**Excerpt**
# Does anyone here have C&C cages for guinea pigs and also have dogs at home??



## toffee44 (Oct 21, 2011)

I currently have a ferplast 120 and a bigger cage (not sure one make, its a good 1.5m by 70cm) connected together buy a ramp for two guinea pigs, but they do look really untidy. I choose to do this over a C&C cages as I have dogs in the house, who show very little interest but you never know. 

Does anyone use C&C grids with dogs about, how have you made a sturdy lid if you have, thanks.


----------



## purple_x (Dec 29, 2010)

I dont have guinea pigs yet but I am a member of the guinea pig forum and someone had made a c&c cage and had used the grids to make a stand for it so the dog couldn't get to them as they were high up, very clever!
Also people use the c&c grids as a lid and just tie it down so nothing can shove it off.


----------



## CreativeLC (Aug 13, 2008)

I have 2 dogs and don't think its safe to have a c&c cage. I have something similar to a c&c cage but it has high sides so the dogs can't get in.


----------



## Donna3939 (Nov 28, 2010)

I used to have a HUGE c&c set up (5x4 sqaures) - double height with 2 upper tiers of 5x2 (honestly took up the whole of the conservatory!) - I kept changing the layout when I found it hard to clean and had to allow for easier access.

I had to use a lid because of the cats and my dogs are borders so the terrier instinct was far too strong to risk.

Anyway, to make a lid I used the c&c squares with lengths of wood attached along the length with cable ties. I also used wood in the frame of the cage to give added strength. The cats used to sleep on the lid so it must've been ok!

x


----------



## Donna3939 (Nov 28, 2010)

Hopefully this should give you an idea of my layout. In the end, after getting sick of the impossible cleaning task I ended up with one mahoosive single level cage. x


----------

**Job 1**
List each distinct username that posts in the guinea pig cage thread.
The thread and the rows that follow it come from two unrelated sources.

**Data shown**
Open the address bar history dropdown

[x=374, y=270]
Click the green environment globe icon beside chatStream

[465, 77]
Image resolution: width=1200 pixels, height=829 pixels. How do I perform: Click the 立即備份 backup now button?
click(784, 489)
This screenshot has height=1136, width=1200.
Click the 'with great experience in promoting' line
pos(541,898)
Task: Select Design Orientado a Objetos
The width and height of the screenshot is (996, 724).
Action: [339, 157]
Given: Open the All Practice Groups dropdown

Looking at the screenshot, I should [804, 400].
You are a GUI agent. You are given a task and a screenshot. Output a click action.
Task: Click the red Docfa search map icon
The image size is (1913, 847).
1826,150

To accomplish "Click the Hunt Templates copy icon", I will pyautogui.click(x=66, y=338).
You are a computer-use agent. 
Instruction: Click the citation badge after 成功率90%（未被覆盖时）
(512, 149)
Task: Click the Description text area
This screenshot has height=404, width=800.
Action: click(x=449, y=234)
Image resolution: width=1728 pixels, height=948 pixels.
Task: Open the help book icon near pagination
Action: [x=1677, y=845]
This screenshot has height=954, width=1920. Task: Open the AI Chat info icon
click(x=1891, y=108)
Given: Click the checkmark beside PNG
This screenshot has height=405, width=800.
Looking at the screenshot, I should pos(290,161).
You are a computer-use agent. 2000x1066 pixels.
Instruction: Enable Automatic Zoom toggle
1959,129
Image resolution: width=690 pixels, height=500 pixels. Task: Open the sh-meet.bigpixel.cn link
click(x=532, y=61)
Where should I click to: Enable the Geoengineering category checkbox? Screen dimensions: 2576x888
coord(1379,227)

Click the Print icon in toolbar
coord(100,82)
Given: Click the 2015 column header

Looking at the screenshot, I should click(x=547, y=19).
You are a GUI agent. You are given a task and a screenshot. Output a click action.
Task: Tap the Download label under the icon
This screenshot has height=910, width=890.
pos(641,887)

**Job 2**
Duplicate the rows from the one containing "Image resolution: width=690" down to the last row, including both ends.

**Task response 1**
toffee44, purple_x, CreativeLC, Donna3939

**Task response 2**
Image resolution: width=690 pixels, height=500 pixels. Task: Open the sh-meet.bigpixel.cn link
click(x=532, y=61)
Where should I click to: Enable the Geoengineering category checkbox? Screen dimensions: 2576x888
coord(1379,227)

Click the Print icon in toolbar
coord(100,82)
Given: Click the 2015 column header

Looking at the screenshot, I should click(x=547, y=19).
You are a GUI agent. You are given a task and a screenshot. Output a click action.
Task: Tap the Download label under the icon
This screenshot has height=910, width=890.
pos(641,887)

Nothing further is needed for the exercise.